The following article, DAVIDSON: Don’t Believe What You See On TV — An Opinion Piece, was first published on Flag And Cross.
Violence on television shows is more pervasive than in real life and this has been so for decades. In their classic research project, years back, “Watching America”, Stanley Rothmann, Robert Lichter, and Linda Lichter found that since 1955, television characters have been murdered at a rate 1,000 times higher than real world victims.
* Since 1975, a major character on prime time TV is 17 times more likely to go through a personal confrontation with criminal violence than are the viewers who watch them every week.
* The broadcast networks’ prime time schedules contain more than 1,000 scenes of violence per month. The “promos” for coming attractions depict even more violence than the shows themselves. The mayhem level even increased during a public outcry over TV violence.
* Businessmen and businesswomen are twice as likely to represent villains and three times as likely to commit crimes as are characters in other professions. Three out of four programs that show business dealings portray business as dishonest or corrupt.
Violence, Cigarettes, and Drugs – Not Just For Breakfast Anymore
The authors conclude that television is an artificial world that takes on a life of its own by shaping our collective consciousness. “For better or worse… films and television tell us the way we conduct our lives, what is right and wrong. It is important that the people who make films have ethics classes, philosophy classes, and history classes. Otherwise, we are witch doctors,” says George Lucas, Star Wars producer.
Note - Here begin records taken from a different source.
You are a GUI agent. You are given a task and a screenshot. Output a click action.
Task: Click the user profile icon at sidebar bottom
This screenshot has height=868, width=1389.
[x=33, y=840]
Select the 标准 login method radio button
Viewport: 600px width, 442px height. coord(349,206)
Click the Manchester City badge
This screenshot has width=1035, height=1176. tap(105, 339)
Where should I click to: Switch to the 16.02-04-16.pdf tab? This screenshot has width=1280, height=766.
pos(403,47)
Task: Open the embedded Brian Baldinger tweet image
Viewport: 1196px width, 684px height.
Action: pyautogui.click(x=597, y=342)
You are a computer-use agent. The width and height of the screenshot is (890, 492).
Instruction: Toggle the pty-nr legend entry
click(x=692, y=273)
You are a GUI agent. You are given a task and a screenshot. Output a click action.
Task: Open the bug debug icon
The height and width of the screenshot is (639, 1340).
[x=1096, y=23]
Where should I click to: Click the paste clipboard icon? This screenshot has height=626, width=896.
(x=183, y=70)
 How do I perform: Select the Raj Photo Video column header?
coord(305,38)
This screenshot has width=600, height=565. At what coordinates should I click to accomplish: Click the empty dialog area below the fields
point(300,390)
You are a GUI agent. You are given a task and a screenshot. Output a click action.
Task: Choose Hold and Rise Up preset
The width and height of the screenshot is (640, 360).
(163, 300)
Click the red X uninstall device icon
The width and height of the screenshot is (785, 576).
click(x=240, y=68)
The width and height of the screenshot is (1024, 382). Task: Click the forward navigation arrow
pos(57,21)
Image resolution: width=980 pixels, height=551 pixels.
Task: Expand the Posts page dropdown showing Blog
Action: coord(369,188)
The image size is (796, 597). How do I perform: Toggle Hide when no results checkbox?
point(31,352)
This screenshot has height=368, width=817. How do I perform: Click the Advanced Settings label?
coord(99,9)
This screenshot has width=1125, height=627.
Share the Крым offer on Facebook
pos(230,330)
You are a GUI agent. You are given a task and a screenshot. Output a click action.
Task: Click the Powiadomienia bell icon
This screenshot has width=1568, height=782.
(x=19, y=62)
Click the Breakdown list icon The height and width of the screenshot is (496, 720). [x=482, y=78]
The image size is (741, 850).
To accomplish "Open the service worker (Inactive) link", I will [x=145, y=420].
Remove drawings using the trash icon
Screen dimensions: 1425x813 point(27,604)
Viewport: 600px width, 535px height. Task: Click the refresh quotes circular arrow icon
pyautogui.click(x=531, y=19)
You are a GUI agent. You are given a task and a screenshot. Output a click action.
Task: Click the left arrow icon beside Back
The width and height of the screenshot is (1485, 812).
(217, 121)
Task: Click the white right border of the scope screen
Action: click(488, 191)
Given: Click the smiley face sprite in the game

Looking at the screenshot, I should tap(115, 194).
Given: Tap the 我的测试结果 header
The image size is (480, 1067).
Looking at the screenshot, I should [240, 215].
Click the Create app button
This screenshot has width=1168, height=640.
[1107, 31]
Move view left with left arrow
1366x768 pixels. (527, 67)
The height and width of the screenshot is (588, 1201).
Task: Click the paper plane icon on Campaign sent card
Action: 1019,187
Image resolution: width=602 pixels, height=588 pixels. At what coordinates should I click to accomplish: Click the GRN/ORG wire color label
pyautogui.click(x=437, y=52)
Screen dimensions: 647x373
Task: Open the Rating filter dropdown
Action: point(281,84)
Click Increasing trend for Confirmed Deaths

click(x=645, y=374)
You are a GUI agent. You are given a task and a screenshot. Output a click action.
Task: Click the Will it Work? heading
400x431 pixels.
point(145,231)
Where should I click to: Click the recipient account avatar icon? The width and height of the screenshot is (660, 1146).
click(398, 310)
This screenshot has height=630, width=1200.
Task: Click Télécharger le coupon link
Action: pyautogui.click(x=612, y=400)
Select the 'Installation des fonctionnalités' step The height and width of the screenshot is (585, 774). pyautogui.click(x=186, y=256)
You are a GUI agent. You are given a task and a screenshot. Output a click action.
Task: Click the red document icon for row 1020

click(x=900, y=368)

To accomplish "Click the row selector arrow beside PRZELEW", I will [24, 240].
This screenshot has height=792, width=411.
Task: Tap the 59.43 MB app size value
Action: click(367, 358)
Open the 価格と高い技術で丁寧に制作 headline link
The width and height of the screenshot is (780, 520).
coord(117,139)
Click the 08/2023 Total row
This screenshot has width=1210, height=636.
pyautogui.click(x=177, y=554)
The National Coalition on Television Violence, based in Washington, D.C., has completed many studies which show immediately after watching programs that emphasize combat, there is substantial, readily observable increases in playground violence among what is otherwise to be considered to be normal children.
“What we think of now as the excess of the Roman circuses, where in the end hundreds of thousands of people died, didn’t start out that way,” Bill Moyers once said. They started out legitimately as circuses, but the audience demand for more and more resulted in forms of entertainment becoming more bloody and more grotesque.
NCTV also surveys Hollywood films. In one given year, the vast majority of films contained alcohol. The typical beverage consumption by characters within films was equal to “an alcoholic style of drinking,” yet no harmful side effects were depicted. Before the 2007 decision to slap an “R” rating on movies containing smoking scenes, NCTV found that 53% of films contained cigarette smoking and over 85% of those films had a major actor smoking throughout the film.
Smokers, Drinkers, and Addicts
Michael Medved, in his book, Hollywood Versus America, showed that the characters in movies were three times as likely to smoke as did the people in the audience watching the movie. Tobacco companies pay huge placement fees to movie producers to ensure that a particular brand of cigarettes will be HIGHLY VISIBLE during a strategic point in the movie. As a result, characters within the movie are going to slug down as many cancer sticks as time will allow.
Of note, in NCTV’s observations, about one in seven films contained scenes depicting illegal drug use. The obvious conclusions: Despite semiannual claims from Hollywood to the contrary, “Substance abuse in Hollywood films has not decreased and has a serious, harmful effect on America’s youth,” says actor Edward James Olmos. “Nothing that we do can ever stop the damage we have done.”